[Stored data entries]
══════════
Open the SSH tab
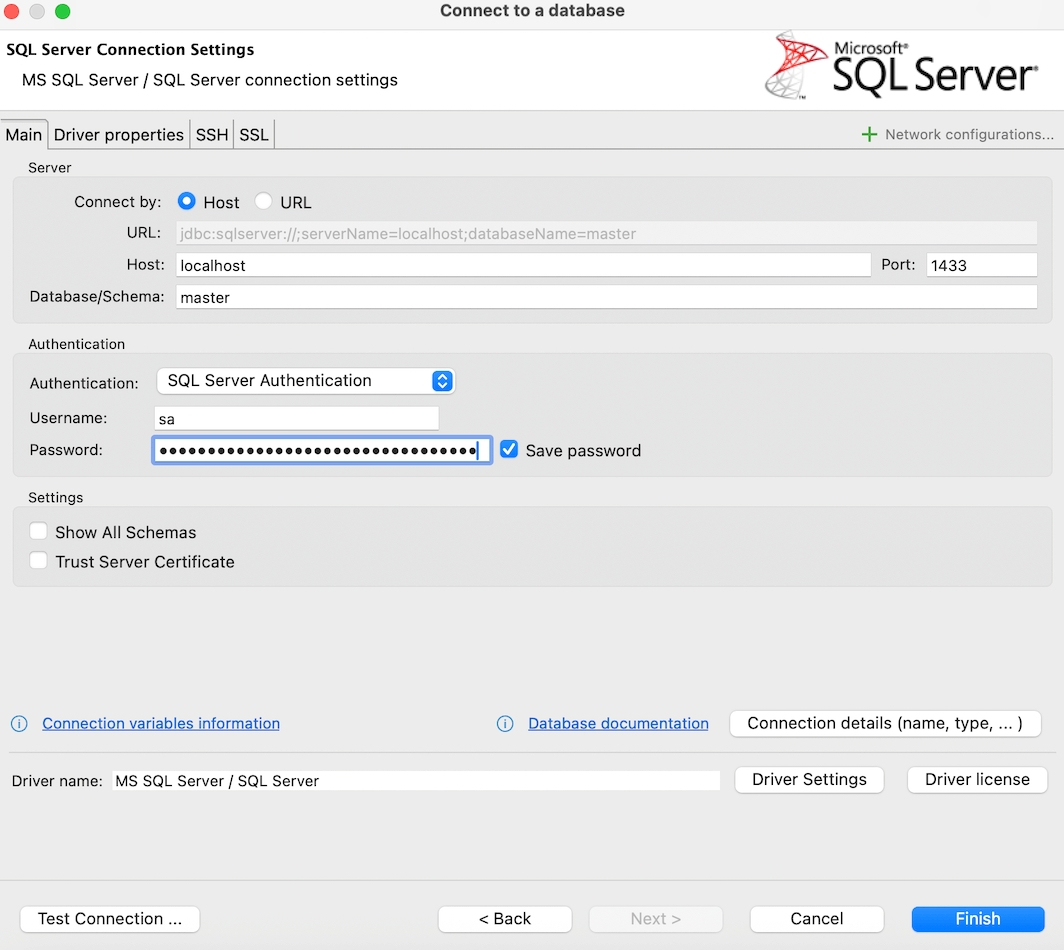The width and height of the screenshot is (1064, 950). tap(212, 135)
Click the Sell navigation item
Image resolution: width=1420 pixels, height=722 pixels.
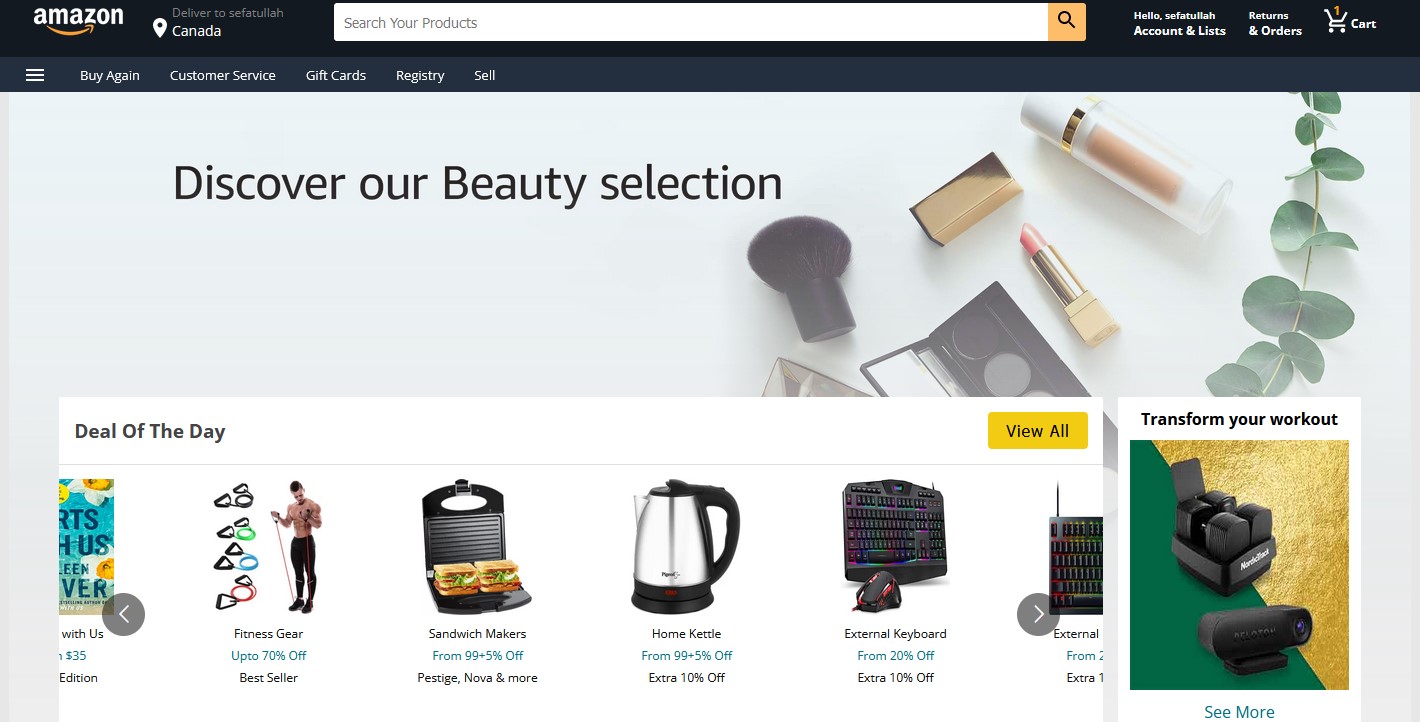click(x=485, y=75)
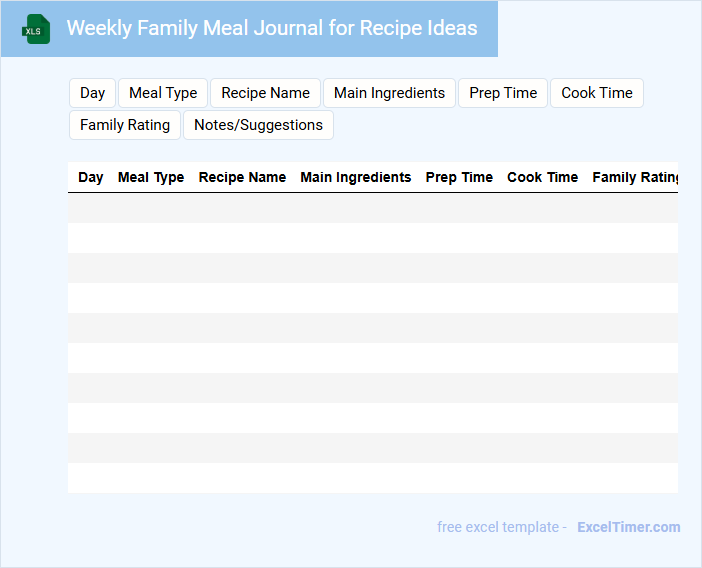Select the Recipe Name tag
The width and height of the screenshot is (702, 568).
(265, 93)

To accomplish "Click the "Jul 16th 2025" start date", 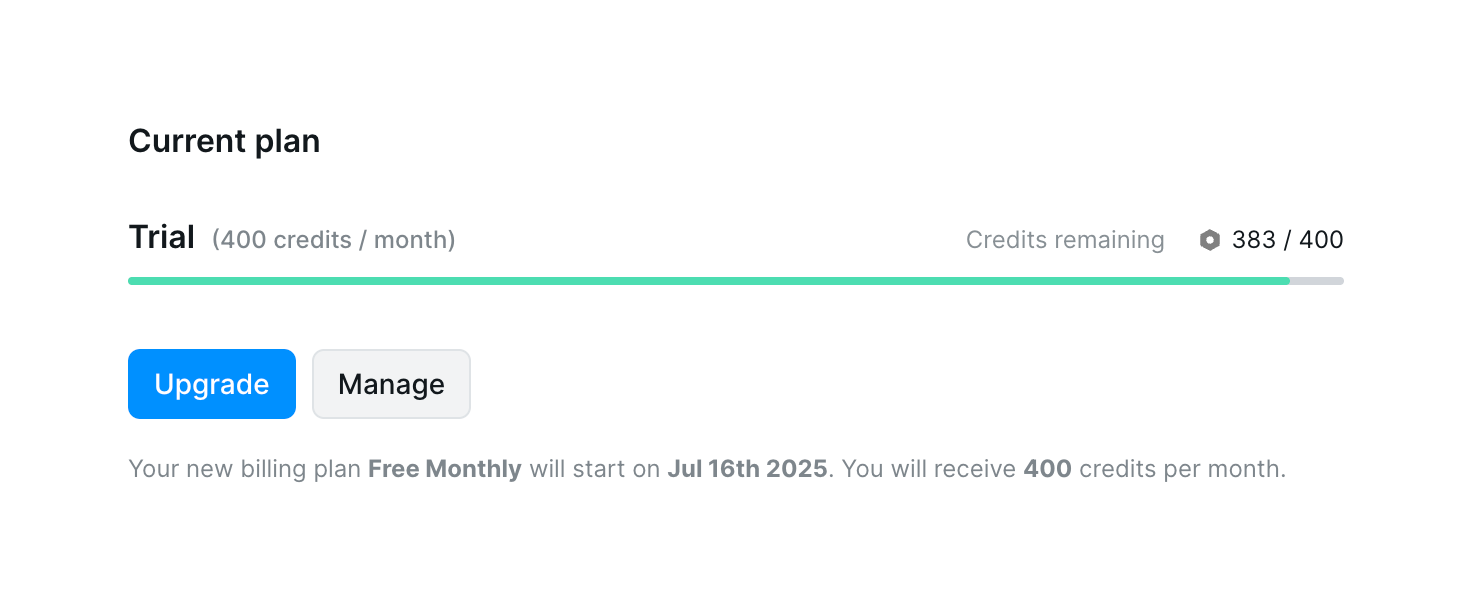I will [x=747, y=469].
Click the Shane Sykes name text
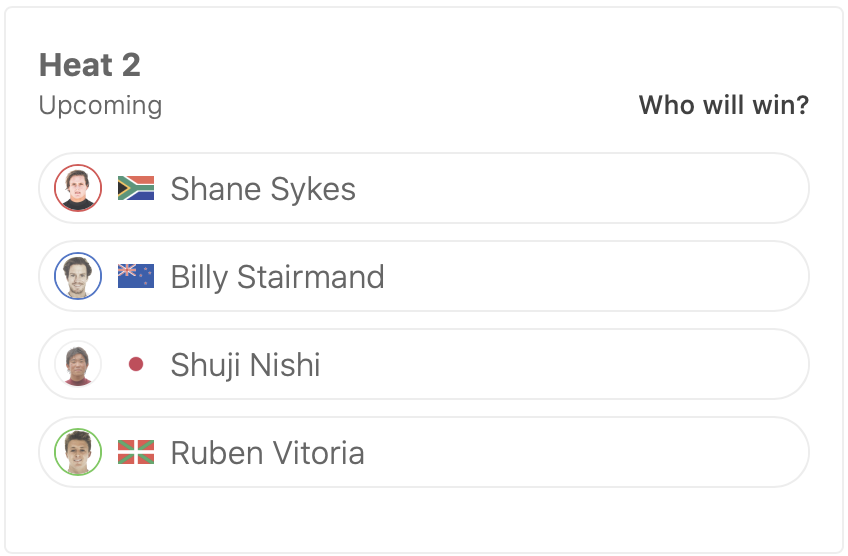848x556 pixels. [x=263, y=189]
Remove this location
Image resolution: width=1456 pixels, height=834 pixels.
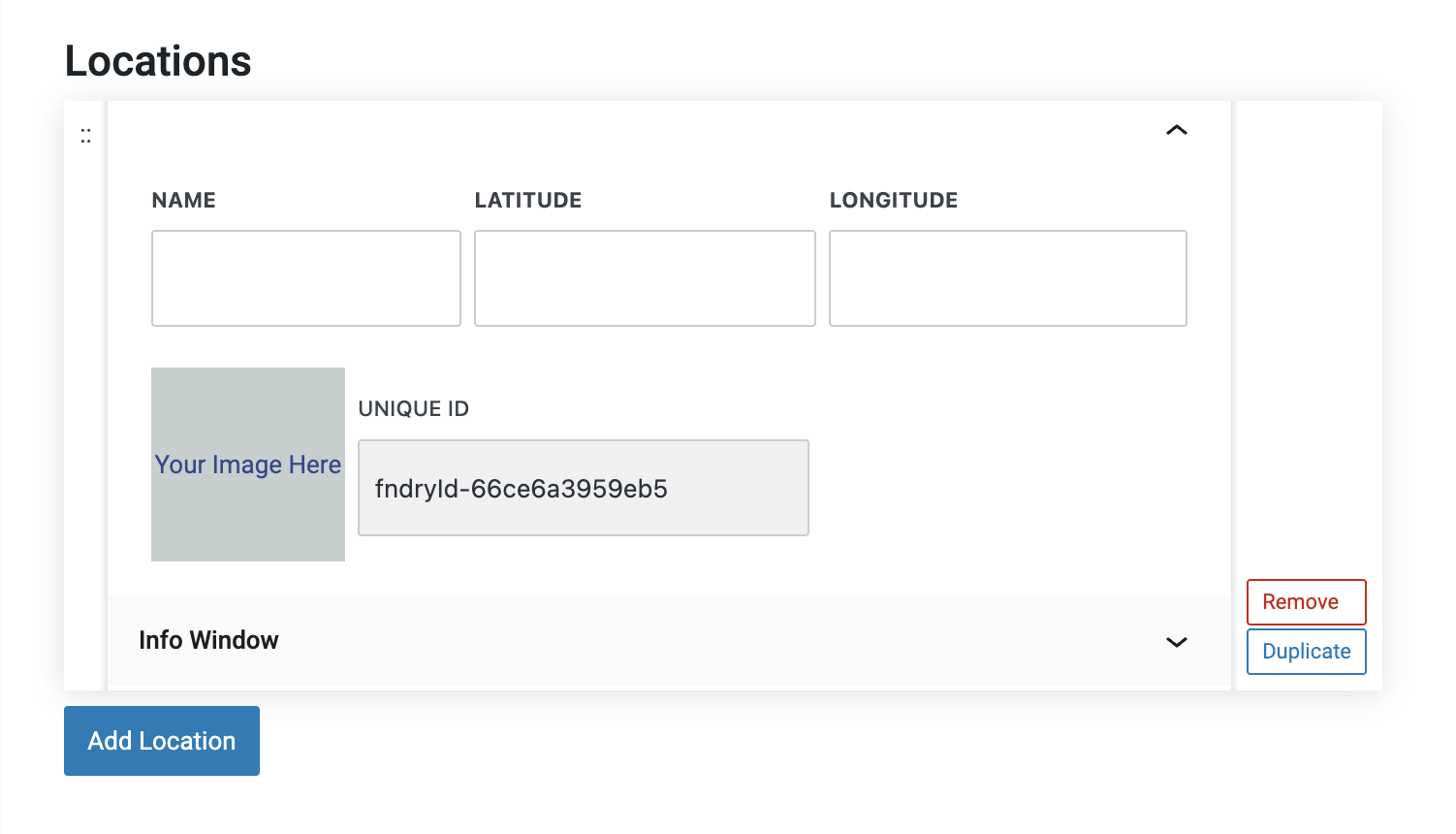(1306, 602)
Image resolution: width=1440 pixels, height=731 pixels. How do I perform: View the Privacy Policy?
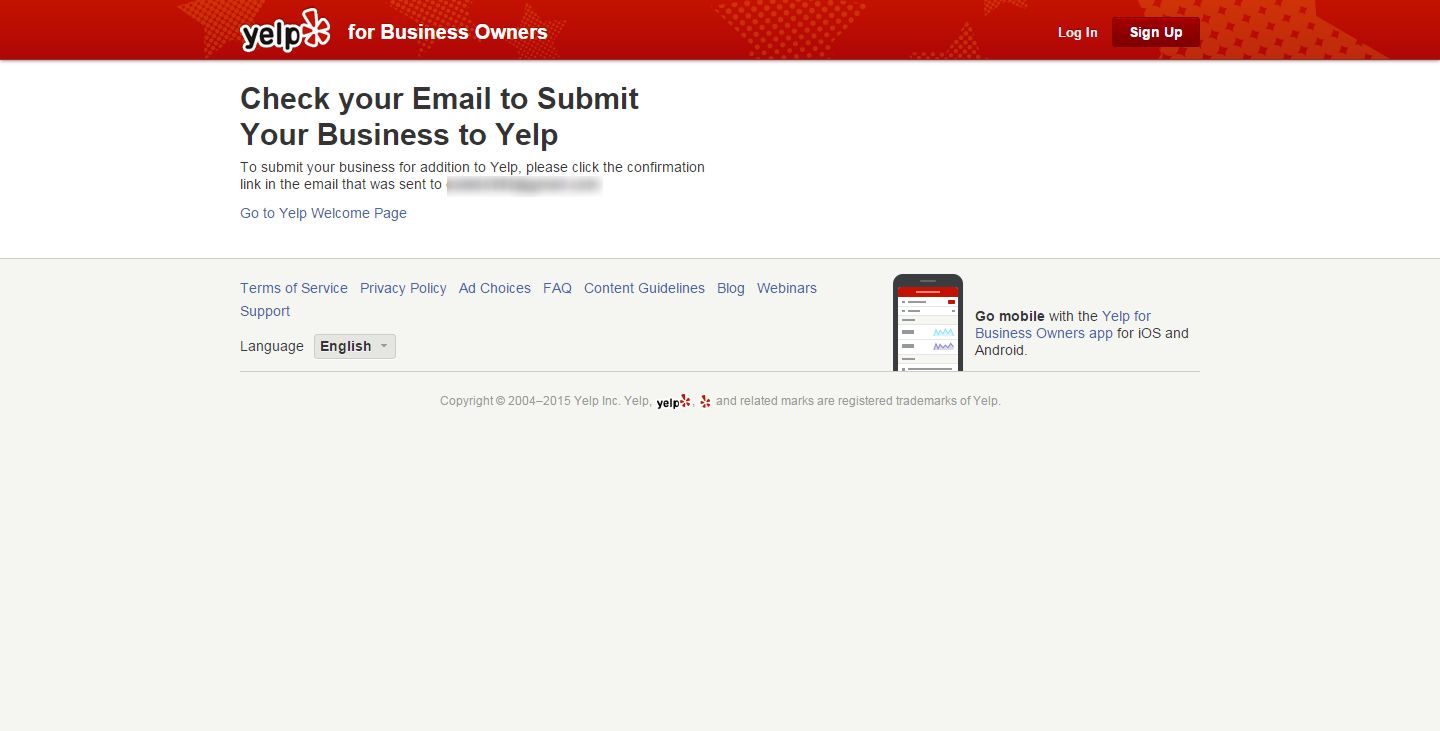pyautogui.click(x=403, y=288)

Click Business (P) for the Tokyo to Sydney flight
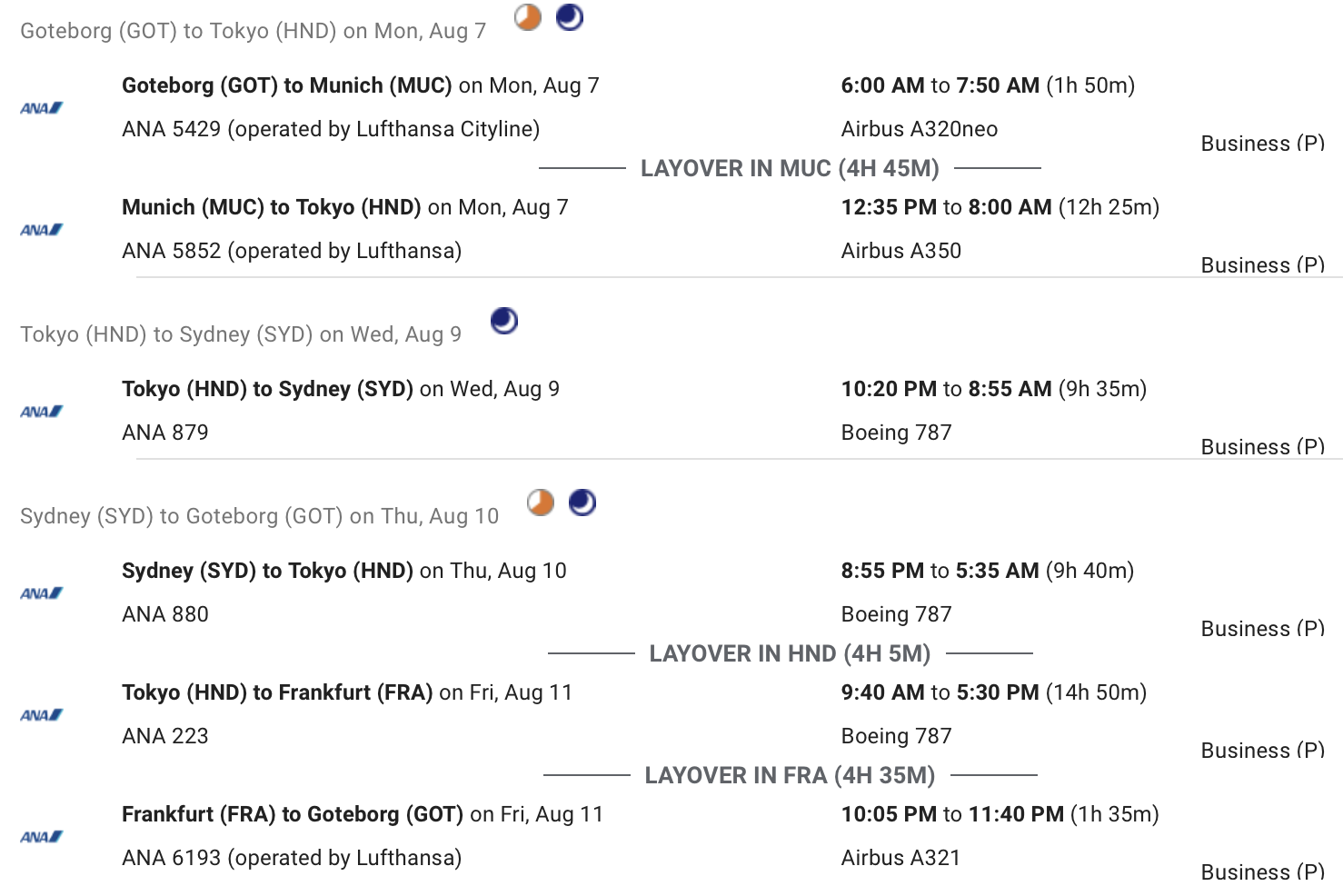point(1262,447)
══════════
→ What this task involves
Please transcribe exactly the lines from the one containing "Image resolution: width=1440" through the final line of the data, including both, and nothing else. Pictures are to be left out.

→ Answer section
Image resolution: width=1440 pixels, height=731 pixels. How do I perform: View the Privacy Policy?
pyautogui.click(x=403, y=288)

Click Business (P) for the Tokyo to Sydney flight
point(1262,447)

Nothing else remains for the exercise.